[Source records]
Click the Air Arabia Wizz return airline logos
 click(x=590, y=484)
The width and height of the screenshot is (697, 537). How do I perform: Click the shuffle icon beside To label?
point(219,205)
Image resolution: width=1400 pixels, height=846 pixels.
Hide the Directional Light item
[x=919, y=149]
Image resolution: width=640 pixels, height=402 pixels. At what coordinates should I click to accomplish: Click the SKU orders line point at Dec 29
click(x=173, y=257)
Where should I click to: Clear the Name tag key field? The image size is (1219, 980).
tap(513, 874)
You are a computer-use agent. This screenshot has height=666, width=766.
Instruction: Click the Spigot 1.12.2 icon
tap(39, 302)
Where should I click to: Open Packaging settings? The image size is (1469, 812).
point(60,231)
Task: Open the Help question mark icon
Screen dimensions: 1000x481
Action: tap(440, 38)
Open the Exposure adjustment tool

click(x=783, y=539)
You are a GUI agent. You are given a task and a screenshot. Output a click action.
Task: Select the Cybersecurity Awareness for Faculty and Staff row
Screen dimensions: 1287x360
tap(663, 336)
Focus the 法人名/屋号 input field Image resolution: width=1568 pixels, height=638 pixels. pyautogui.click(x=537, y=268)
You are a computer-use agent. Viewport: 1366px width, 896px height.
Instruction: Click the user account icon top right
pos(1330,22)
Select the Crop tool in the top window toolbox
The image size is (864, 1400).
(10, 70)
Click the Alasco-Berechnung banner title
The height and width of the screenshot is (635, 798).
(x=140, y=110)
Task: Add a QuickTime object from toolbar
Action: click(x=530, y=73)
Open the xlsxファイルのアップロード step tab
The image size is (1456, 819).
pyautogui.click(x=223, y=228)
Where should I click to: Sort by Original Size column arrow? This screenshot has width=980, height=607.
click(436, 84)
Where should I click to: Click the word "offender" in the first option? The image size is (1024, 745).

§ **REQUEST**: Please write out the records above again, changing every "Where should I click to" to "Where do I click to" and leaving everything else the same.

§ **EXERCISE SOLUTION**:
Click the Air Arabia Wizz return airline logos
 click(x=590, y=484)
The width and height of the screenshot is (697, 537). How do I perform: Click the shuffle icon beside To label?
point(219,205)
Image resolution: width=1400 pixels, height=846 pixels.
Hide the Directional Light item
[x=919, y=149]
Image resolution: width=640 pixels, height=402 pixels. At what coordinates should I click to accomplish: Click the SKU orders line point at Dec 29
click(x=173, y=257)
Where do I click to: Clear the Name tag key field? The image size is (1219, 980).
tap(513, 874)
You are a computer-use agent. This screenshot has height=666, width=766.
Instruction: Click the Spigot 1.12.2 icon
tap(39, 302)
Where do I click to: Open Packaging settings? The image size is (1469, 812).
point(60,231)
Task: Open the Help question mark icon
Screen dimensions: 1000x481
Action: tap(440, 38)
Open the Exposure adjustment tool

click(x=783, y=539)
You are a GUI agent. You are given a task and a screenshot. Output a click action.
Task: Select the Cybersecurity Awareness for Faculty and Staff row
Screen dimensions: 1287x360
tap(663, 336)
Focus the 法人名/屋号 input field Image resolution: width=1568 pixels, height=638 pixels. pyautogui.click(x=537, y=268)
You are a computer-use agent. Viewport: 1366px width, 896px height.
Instruction: Click the user account icon top right
pos(1330,22)
Select the Crop tool in the top window toolbox
The image size is (864, 1400).
(10, 70)
Click the Alasco-Berechnung banner title
The height and width of the screenshot is (635, 798).
(x=140, y=110)
Task: Add a QuickTime object from toolbar
Action: click(x=530, y=73)
Open the xlsxファイルのアップロード step tab
The image size is (1456, 819).
pyautogui.click(x=223, y=228)
Where do I click to: Sort by Original Size column arrow? This screenshot has width=980, height=607.
click(436, 84)
Where do I click to: Click the word "offender" in the first option? The image size is (1024, 745).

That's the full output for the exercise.